Developed at least partly to combat national service providers, 1-800-SWEEPER is one of a number of independent, for-profit businesses that generate leads for members who pay monthly fees to lease telephone area codes. When a business calls 1-800-SWEEPER that lead is funneled to the sweeping contractor who has paid to lease the area code in which the call originated. Only one company can lease each area code.
“A lot of NAPSA members were excluded from participating in 1-800-SWEEPER at launch because some area codes were pre-assigned to inaugural members,” Kroeger said. “Many of the NAPSA board members were members of 1-800-SWEEPER at launch.”
He says that prior to the board’s approval of 1-800-SWEEPER as a Bronze Member partner all NAPSA benefits were available to all NAPSA members. (At each partner level of NAPSA, specific benefits apply.
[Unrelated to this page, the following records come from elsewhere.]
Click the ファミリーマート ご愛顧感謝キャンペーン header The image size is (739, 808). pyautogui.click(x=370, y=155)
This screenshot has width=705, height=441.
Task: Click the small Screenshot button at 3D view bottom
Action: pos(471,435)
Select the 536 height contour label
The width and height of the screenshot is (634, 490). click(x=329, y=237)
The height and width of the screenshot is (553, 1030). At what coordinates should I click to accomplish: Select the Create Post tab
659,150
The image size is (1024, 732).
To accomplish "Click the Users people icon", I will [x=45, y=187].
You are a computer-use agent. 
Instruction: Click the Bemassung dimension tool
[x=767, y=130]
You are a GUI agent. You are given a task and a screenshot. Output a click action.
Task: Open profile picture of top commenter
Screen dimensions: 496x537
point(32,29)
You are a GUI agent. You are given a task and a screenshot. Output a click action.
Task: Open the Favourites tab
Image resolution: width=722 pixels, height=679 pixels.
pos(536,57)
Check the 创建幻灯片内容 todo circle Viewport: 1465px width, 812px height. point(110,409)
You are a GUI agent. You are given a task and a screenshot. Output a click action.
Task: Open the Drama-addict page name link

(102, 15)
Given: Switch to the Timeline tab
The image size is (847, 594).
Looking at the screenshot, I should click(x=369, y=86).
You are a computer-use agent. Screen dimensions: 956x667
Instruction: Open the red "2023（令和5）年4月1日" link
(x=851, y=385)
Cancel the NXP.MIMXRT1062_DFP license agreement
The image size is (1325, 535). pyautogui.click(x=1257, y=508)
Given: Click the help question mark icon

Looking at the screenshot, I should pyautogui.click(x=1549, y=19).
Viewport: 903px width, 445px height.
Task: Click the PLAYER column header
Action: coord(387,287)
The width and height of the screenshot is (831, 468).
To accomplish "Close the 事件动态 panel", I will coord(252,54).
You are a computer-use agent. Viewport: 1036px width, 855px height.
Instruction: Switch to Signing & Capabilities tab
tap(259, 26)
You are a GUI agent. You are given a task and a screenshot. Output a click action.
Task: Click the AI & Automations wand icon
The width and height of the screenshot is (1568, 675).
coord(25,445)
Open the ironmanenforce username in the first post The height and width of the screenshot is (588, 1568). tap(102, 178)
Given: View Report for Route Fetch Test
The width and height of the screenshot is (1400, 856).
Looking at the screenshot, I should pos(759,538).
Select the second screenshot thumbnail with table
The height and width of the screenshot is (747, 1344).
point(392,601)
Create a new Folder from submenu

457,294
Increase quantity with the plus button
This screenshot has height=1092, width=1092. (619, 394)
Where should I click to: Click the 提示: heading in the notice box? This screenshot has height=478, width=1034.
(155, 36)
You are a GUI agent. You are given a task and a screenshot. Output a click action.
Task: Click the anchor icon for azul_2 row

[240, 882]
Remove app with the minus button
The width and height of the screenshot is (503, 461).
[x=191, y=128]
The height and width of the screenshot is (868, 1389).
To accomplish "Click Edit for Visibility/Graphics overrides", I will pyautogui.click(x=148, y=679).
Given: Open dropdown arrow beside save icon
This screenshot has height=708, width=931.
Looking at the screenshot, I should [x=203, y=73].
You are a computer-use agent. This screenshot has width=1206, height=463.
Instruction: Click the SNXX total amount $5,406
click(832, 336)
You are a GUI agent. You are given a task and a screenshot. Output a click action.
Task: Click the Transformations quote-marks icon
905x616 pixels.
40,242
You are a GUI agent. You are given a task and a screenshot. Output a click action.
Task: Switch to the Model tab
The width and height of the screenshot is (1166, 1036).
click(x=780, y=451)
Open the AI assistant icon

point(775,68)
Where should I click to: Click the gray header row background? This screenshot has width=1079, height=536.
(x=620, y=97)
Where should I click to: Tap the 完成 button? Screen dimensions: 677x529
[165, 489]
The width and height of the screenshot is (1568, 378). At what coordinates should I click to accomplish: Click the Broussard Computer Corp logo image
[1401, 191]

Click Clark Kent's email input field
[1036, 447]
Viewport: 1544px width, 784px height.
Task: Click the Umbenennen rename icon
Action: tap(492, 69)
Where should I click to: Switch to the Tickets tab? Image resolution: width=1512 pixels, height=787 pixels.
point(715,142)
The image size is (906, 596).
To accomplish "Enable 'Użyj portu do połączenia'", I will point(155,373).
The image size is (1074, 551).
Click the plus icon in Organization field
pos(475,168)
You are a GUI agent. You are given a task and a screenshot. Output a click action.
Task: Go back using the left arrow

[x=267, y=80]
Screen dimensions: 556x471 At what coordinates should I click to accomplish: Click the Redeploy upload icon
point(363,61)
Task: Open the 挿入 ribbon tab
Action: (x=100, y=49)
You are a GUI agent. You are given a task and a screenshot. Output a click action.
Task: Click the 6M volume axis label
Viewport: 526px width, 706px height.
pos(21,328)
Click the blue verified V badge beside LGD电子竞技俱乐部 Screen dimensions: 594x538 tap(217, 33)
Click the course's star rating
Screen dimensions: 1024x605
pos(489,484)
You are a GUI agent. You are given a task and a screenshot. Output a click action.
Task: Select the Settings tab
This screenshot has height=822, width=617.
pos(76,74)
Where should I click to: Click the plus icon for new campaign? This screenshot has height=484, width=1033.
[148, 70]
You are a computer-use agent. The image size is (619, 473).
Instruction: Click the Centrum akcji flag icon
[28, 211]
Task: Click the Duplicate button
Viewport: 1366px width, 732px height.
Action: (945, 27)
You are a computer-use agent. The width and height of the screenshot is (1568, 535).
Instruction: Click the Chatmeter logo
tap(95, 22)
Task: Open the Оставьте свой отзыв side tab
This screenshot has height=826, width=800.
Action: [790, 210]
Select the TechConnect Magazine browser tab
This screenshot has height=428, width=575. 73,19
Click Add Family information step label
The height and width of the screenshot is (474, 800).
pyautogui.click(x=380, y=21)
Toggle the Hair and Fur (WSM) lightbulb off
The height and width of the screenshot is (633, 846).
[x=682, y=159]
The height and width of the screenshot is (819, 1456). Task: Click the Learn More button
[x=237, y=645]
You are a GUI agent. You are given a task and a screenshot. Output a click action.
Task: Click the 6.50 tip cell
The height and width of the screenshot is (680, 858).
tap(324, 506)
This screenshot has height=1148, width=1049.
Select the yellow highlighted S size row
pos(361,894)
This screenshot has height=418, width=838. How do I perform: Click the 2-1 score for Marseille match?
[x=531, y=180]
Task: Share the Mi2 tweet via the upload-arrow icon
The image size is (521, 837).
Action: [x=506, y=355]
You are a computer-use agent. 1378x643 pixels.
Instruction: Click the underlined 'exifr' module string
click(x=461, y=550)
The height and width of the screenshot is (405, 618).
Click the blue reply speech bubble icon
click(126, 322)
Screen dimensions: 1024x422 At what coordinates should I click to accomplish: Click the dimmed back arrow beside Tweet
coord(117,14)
Each partner selects the benefit they offer the membership.)“Some benefits might not apply to you or you might not want to participate in a NAPSA program, but you can if you want to,” Kroeger said. “I was opposed to 1-800-SWEEPER becoming a Bronze Member because not all NAPSA members could take advantage of what they had to offer.”
He says he might have felt differently had there been a waiting period at the launch so all NAPSA members would have had the opportunity to become a 1-800-SWEEPER member. “But that was not the case. Some NAPSA members are excluded from 1-800-SWEEPER so I felt I couldn’t support the board’s decision,” he says.
As an example Kroeger says there are 16 NAPSA members in Ohio and at the launch of 1-800-SWEEPER “at least 10 of them couldn’t participate because their area codes had already been assigned to other NAPSA members.” (The state of Ohio has 9 different area codes).
“I applaud those who took the initiative to craft this potential solution to the third-party provider problem the industry has been facing. It may be a good solution for people and hats off to them for doing it and for trying to address a problem we all face,” Kroeger says. “I just don’t think NAPSA board members should have been involved in it before it was available to all members.”
Kroeger says that after extensive consideration he felt he had to resign his presidency because as president he was “responsible and accountable” for decisions made collectively by the board. “I think that’s right, I think that’s how it should be,” he says. “There have been other decisions made by the board in the past that I didn’t necessarily agree with but I was in close enough agreement that I felt I could support them. But in this case I just didn’t think I could support this decision so I resigned as president.”
Larko, who will complete the remainder of Kroeger’s term, is a member of 1-800-SWEEPER. He said the disagreement between Kroeger and the board is an honest disagreement that reasonable people often have. “Kevin said he felt there was a conflict between board members of NAPSA being initial members of 1-800-SWEEPER and the board just didn’t see it that way. Six of 15 board members are part of 1-800-SWEEPER,” Larko said. He said 1-800-SWEEPER was treated like any potential partner member and was voted on like every other business. He said NAPSA has no input as to the distribution of the area codes for 1-800-SWEEPER participants.